[Aim of the task]: Reproduce exactly the lines from the one that holds "You are a computer-use agent." through the last line of the entries, both ends included, but not the pictures.

[The data]:
§ §

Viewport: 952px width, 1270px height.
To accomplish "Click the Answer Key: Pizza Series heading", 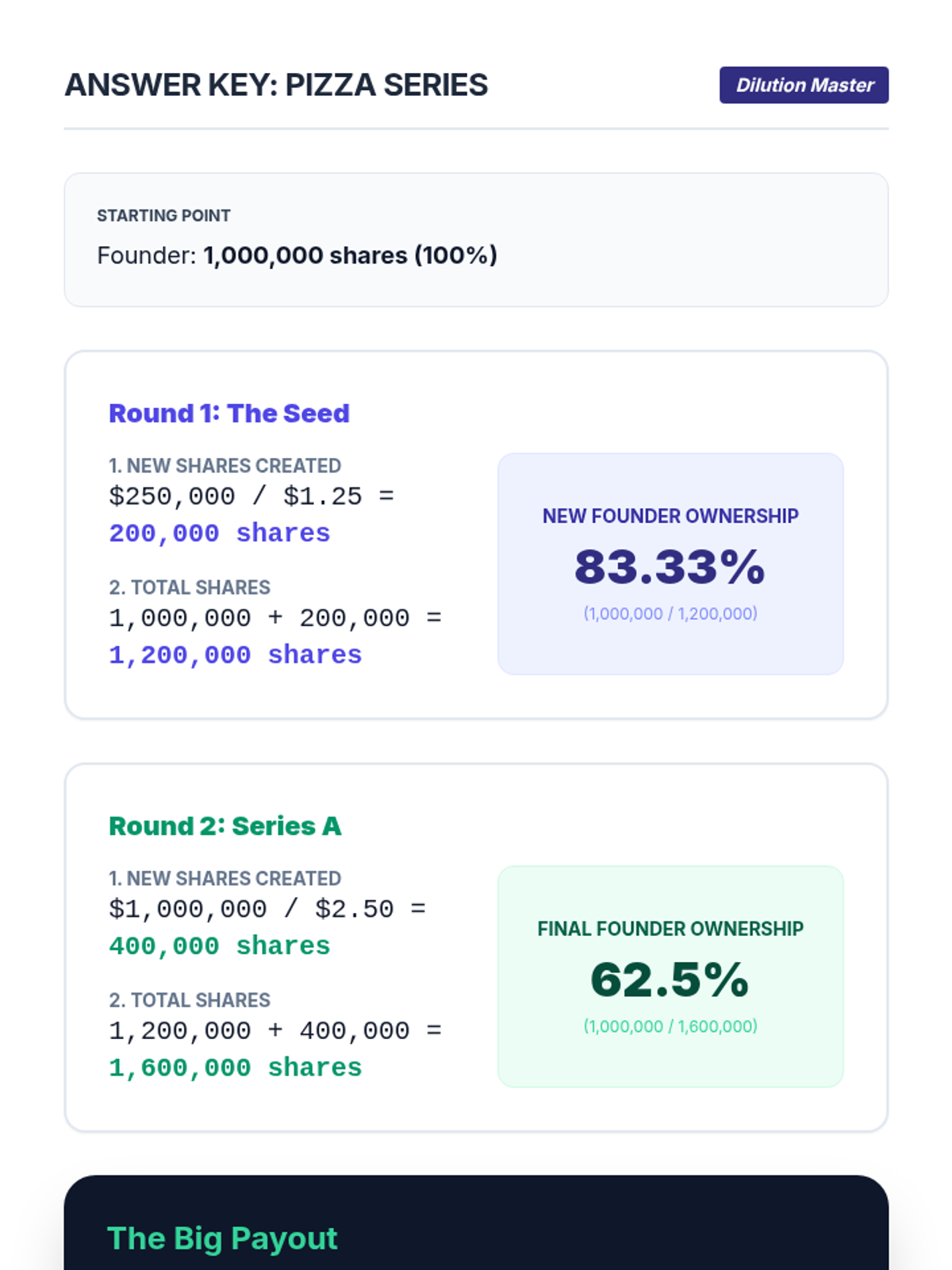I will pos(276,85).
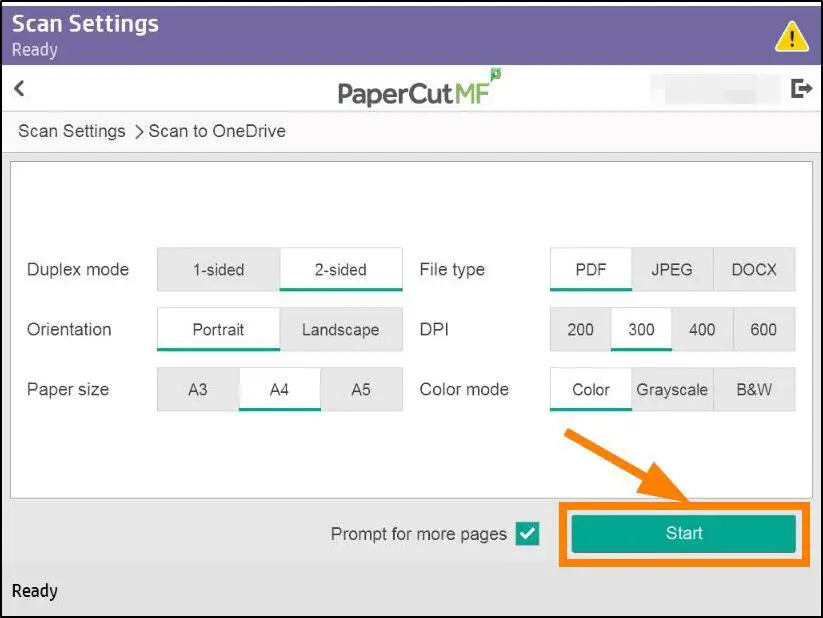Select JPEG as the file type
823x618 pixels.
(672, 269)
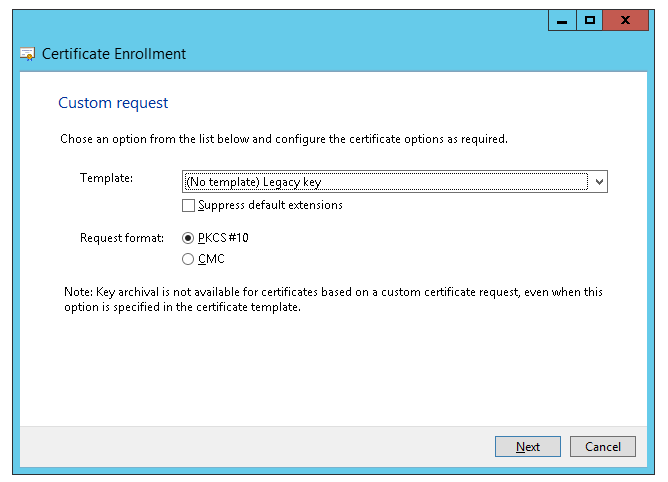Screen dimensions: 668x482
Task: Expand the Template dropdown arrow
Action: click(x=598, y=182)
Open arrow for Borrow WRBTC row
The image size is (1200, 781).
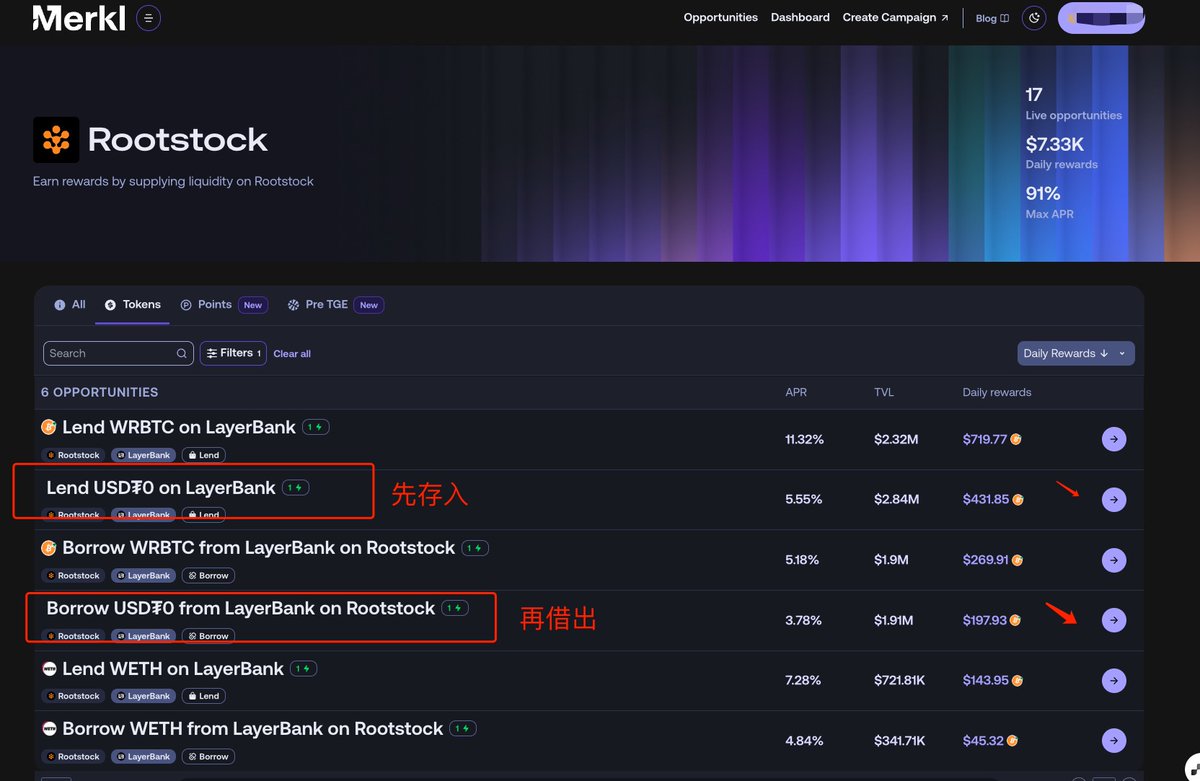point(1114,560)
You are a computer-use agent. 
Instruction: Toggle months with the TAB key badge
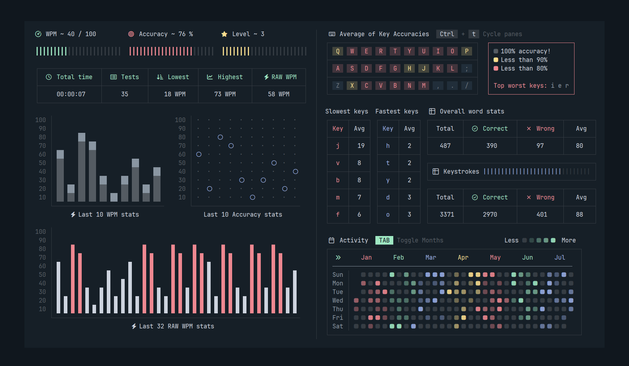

§ §

[The answer]:
You are a computer-use agent. 
Instruction: Toggle months with the TAB key badge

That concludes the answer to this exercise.